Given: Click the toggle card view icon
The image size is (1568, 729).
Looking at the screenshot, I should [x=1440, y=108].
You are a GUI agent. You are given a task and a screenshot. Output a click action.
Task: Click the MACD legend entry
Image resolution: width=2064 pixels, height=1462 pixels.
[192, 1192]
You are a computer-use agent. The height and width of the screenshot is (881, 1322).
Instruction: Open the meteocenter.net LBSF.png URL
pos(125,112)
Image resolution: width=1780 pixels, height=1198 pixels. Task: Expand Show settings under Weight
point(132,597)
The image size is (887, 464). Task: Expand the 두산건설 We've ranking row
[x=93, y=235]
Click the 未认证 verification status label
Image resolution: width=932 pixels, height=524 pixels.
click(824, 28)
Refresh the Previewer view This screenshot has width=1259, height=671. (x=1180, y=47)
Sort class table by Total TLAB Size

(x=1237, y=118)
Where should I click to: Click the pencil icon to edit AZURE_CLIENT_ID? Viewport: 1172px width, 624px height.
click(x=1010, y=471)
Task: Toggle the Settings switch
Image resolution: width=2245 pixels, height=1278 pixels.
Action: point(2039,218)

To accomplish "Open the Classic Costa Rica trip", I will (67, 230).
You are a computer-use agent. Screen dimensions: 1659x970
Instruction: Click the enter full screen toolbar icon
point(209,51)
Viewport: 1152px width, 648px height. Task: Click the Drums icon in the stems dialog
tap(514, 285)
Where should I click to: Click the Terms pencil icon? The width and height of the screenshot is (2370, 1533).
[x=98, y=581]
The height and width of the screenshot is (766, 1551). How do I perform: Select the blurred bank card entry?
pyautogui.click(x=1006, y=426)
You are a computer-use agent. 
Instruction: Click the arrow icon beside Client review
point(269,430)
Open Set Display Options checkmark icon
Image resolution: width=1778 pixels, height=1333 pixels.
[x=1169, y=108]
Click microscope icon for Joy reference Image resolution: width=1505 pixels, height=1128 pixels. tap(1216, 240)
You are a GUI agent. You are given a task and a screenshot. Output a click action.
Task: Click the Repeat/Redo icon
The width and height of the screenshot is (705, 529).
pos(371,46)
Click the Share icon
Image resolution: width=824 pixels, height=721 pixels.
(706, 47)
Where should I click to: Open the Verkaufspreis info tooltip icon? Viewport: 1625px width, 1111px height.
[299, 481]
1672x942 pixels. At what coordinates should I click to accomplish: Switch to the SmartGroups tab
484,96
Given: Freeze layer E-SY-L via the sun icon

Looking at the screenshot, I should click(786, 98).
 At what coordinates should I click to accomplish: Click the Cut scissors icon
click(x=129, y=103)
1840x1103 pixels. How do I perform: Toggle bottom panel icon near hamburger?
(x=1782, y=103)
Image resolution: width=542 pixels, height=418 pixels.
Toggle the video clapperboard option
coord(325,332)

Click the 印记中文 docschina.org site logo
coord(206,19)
■ ■ ■ ■ ■ ■ ■
◆ **Exercise details**
Only lines that include "agent" belong in the answer; return them from the entries above.

◆ **Written response**
You are a GUI agent. You are given a task and a screenshot. Output a click action.
You are a computer-use agent. The height and width of the screenshot is (881, 1322).
You are a computer-use agent. Screen dimensions: 1659x970
You are a computer-use agent. 
You are a GUI agent. You are given a task and a screenshot. Output a click action.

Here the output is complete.